(Text)
2.3.1 The role of the Team Coach

If discovery quality is the decisive lever, then the person who builds discovery competence within a team becomes strategically more important.

The Team Coach takes on a concrete task in this context: actively teaching and facilitating discovery techniques — not as a one-time training, but as continuous accompaniment in everyday operations. The goal is team enablement: teams that can sharpen hypotheses, build user understanding, and structure context — without the coach as a bottleneck.

This has a consequence that’s rarely made explicit: the Team Coach must master these techniques themselves. Not just as theoretical knowledge, but in practice. Anyone who wants to facilitate hypothesis framing, user research, scope design, or context engineering needs to know what it feels like to do it well — and where the typical mistakes lie.

At the same time, the Team Coach is also the person who designs and anchors structures against uncontrolled ownership delegation. B2 isn’t an attitude problem solvable through awareness — it requires concrete formats, roles, and rituals that explicitly keep ownership with humans. The Team Coach designs exactly that: Who reviews agent output against the team’s own hypothesis? Who writes the scenarios against which validation happens? Who leads the pivot-or-persevere conversation? These structures don’t emerge on their own. They need to be introduced, explained, and kept alive.

The Team Coach addresses both observations simultaneously: enabling better discovery (B3) — and protecting teams from the reflex to hand off ownership (B2). Not as a gatekeeper, but as a multiplier and structure-builder.


3. My take

From these three observations, here’s what I believe:

Agentic development does not make agile ways of working and the people who shape them obsolete in complex domains. It makes them more important than ever.

What this means concretely:

If B1 holds — that Agentic AI makes discovery the bottleneck — then investing in discovery competence is no longer a culture question. It’s an effectiveness question. Anyone building teams and designing processes today would do well not to treat discovery as a precursor to “the real work.” It is the real work.

If B2 holds — that ownership delegation is a systemic risk — then Agentic AI without ownership structures isn’t an efficiency gain. It’s a slow-motion quality loss. If you don’t know who owns the result, you can’t improve it. The question “who is responsible?” isn’t a formality — it’s the mechanism through which teams learn.

If B3 holds — that discovery-competent roles become more critical — then the value of Team Coaches and UX roles shifts not despite Agentic AI, but because of it. Not because these roles operate agents, but because they determine the quality of the context agents work with.

This is not a universal truth. It comes from my own work — and is therefore testable.


Footnotes

  1. Syncfusion, Agentic AI in Software Development: From Coding to Orchestration (2025). Description of the spectrum from assisted to fully autonomous agentic development.

  2. Forrester Research, Agentic Software Development: Defining the Next Phase of AI-Driven Engineering Tools (2025). Definition of the Agentic Software Development Life Cycle (ASDLC).

  3. Anthropic, 2026 Agentic Coding Trends Report (2026). Development teams can already handle 60% of tasks collaboratively with agents; fully delegatable tasks at 0–20% and growing.

  4. Sombra, Why Most AI Agent Failures Are Context Failures (2025); Microsoft, Taxonomy of Failure Modes in Agentic AI Systems (2025). Most agent failures arise from context failures — missing, contradictory, or unclear information — not model weaknesses.

  5. State of Agile Culture Report 2023 (Agile Business Consortium); 17th Annual State of Agile Report (Digital.ai, 2023); Fortlane Partners, Agile Transformation Report 2024. Key findings: 47% of organizations cite “Organizational Resistance to Change” as the biggest adoption barrier. 97% of C-suite members believe they model agile leadership — only 2% of delivery teams agree. In Germany, only 4% of companies reach a high agile maturity level.
(End Text)
§ **Your goal**
Write out everything in the text from "Agentic development does" down to "important than ever.", switching "obsolete" to "unnecessary".
(Source data)
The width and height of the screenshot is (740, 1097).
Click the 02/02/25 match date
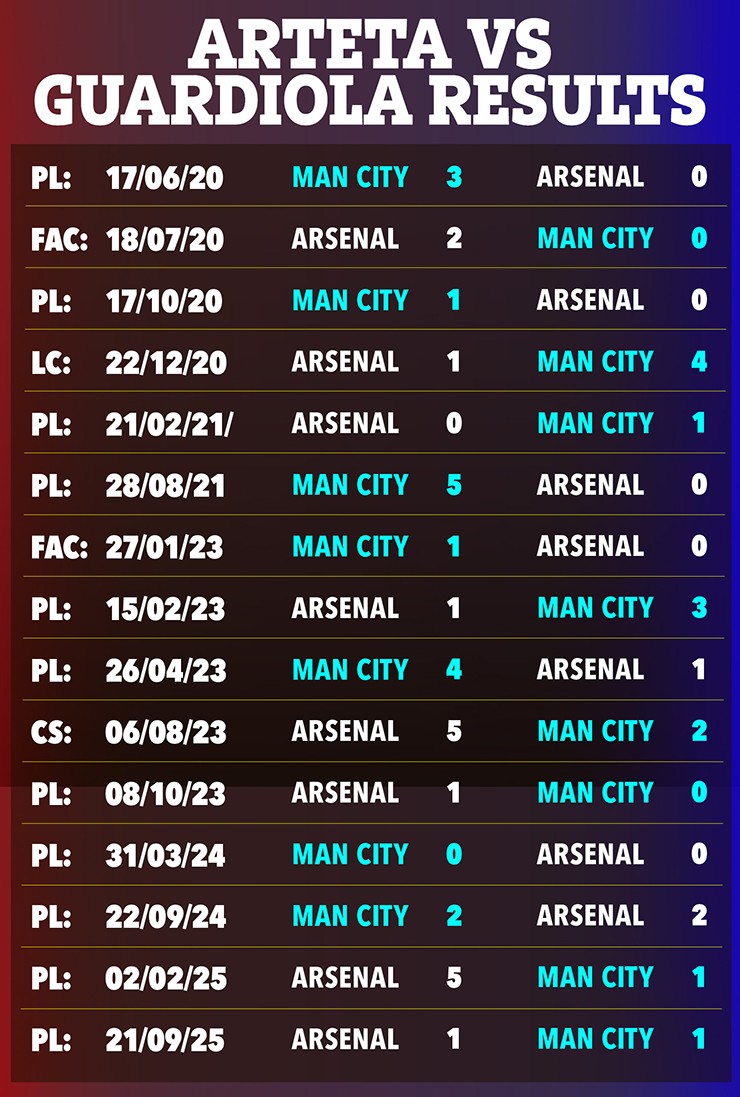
(End Source data)
§ **Reply**
Agentic development does not make agile ways of working and the people who shape them unnecessary in complex domains. It makes them more important than ever.